Fusion researchers demonstrate self-organizing plasma
The Pegasus laboratory (large image)
When University of Wisconsin-Madison Engineering Physics Professor Ray Fonck and his students built a tokamak-style fusion experiment nearly 12 years ago, they hoped the prototype reactor would demonstrate the potential of a very-low-aspect-ratio design that may allow researchers to develop smaller fusion systems in the future.
Now, the researchers have demonstrated a technique that enables them to start Pegasus and create a stable plasma without using a solenoid magnet in the center.
The method, which incorporates a plasma torch developed by UW-Madison physics researchers, addresses limits on magnetic field capacity in low-aspect-ratio tokamaks and could scale up to some of the world’s largest tokamak experiments.
The UW-Madison researchers published details of their advance in the June 5 issue of Physical Review Letters. They refer to their method as “lighting the match” to create a hot plasma.
A tokamak device is shaped somewhat like a chunky ring-style doughnut with a hole in the center. Powerful magnets encircle the device both around the long, or toroidal, direction, as well as vertically to help confine and stabilize the plasma. The solenoid magnet runs through the center hole and — through standard magnetic induction by continuously increasing the magnetic field strength — drives a plasma current to heat and confine the plasma. “The problem is, that doesn’t work for the future, because you can’t just keep increasing the magnetic field,” says Fonck. “Eventually, you reach the physical limits of the magnets and the power supplies. So, there’s always been a need to find a way to start these tokamak plasmas without inductive current from a central solenoid, and to sustain them without inductively driven current.”
Fonck and his students ran up against that very wall several years ago. “We found the plasmas we could get in Pegasus were limited in how high they could go in pressure — not because of the stability limits we wanted to study, but because of our limited ability to drive the current,” he says.

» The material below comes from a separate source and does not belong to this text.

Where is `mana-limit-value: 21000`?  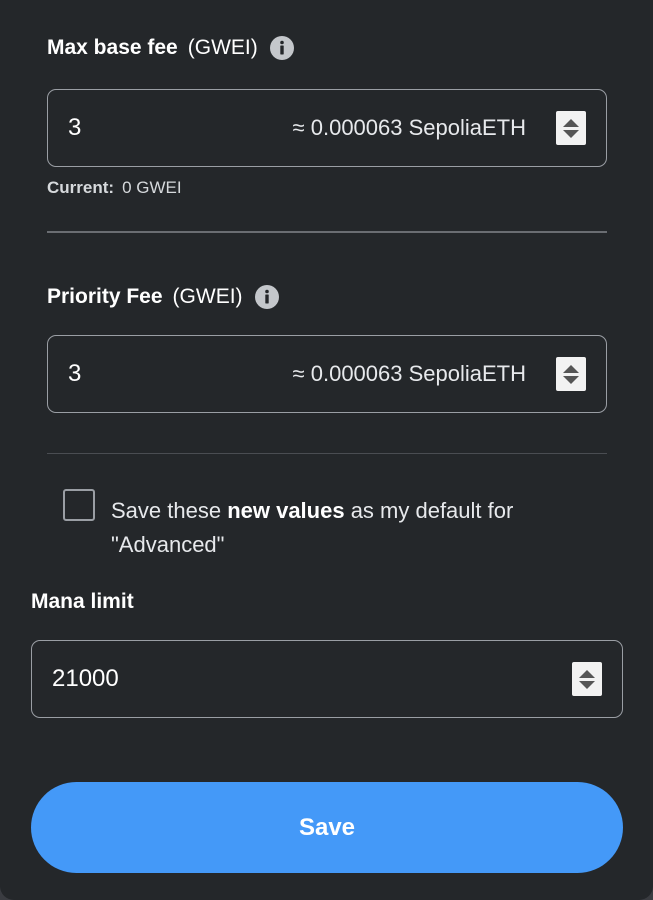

Although Pegasus boasts a special magnet acquired from the National High Magnetic Field Laboratory in Florida, the small size of its center hole limits the amount of magnetic flux Fonck and his students can push through it, he says. Despite a powerful magnetic field that exceeds those employed in larger national laboratory devices, the group found the plasma became mildly unstable, or wobbled. “And we couldn’t get ride of the wobbling because we didn’t have enough oomph to drive the current,” he says.
The issue isn’t unique to Pegasus. In fact, plasma fusion researchers worldwide have been wrestling with how to start tokamaks — and especially those with very low aspect ratios — without the solenoid. “That’s been a critique of these devices for the past decade or more,” says Fonck.

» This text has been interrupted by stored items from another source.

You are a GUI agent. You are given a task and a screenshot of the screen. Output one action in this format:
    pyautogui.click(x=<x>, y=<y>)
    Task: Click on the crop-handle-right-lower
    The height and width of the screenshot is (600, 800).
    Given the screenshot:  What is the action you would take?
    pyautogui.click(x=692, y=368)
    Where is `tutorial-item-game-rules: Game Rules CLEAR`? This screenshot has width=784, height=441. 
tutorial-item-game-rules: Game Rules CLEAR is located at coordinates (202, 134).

Researchers at the University of Washington and Princeton conducted seminal experiments in the area, but encountered limitations. For its studies, Fonck’s group drew on small plasma torches developed for the Madison Symmetric Torus experiment in the UW-Madison Department of Physics. Essentially, says Fonck, the torches are a plasma source from which he and his students can pull a lot of current. For its method, Fonck’s group turns on the magnetic field that encircles the device toroidally. Next, the researchers turn on the vertical magnetic field that holds the plasma in place — somewhat like a tire confines an inner tube. “And so you end up with a magnetic field that spirals, because it’s got a component that goes around the torus and one that goes up,” he says. “The magnetic field lines are like a helix — they just spiral up from the bottom of the machine to the top.”
Using the plasma torches, the researchers inject current from below along those helical magnetic field lines. The current spirals up and hits the armored top of the machine — which, says Fonck, is OK. Then, the current becomes unstable and naturally collapses into a lower-energy state. “It turns out that the lowest-energy state under those conditions is a standard tokamak plasma,” says Fonck. “So, the plasma organizes itself into a tokamak — even though all you’re doing is pumping current along this magnetic field line. This is an example of plasmas self-organizing into more complex systems.”

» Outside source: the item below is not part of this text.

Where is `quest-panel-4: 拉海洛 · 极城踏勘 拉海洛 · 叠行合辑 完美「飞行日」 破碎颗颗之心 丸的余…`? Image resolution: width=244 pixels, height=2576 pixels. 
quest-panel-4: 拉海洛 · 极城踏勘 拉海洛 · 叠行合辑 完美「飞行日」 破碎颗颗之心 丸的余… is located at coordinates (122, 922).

Current from the plasma torches becomes a 100 kiloamp plasma current of a fully formed circular tokamak plasma. It stays that way, says Fonck, until his group turns off the current.
The technique has become one of the group’s main focus areas. Locally, it provides a path for the researchers to deliver current to Pegasus and someday achieve the high-pressure plasmas they’re aiming for. Globally, says Fonck, the technique may scale up to full-size reactors. “That’s a big deal in the international spherical tokamak community,” he says.
UW-Madison engineering physics PhD student Devon Battaglia is lead author on the Physical Review Letters paper. In addition to Fonck, the team also included graduate students Mike Bongard, and scientists Aaron Redd and Aaron Sontag (now at Oak Ridge National Laboratory). Funding for Pegasus comes from the U.S. Department of Energy.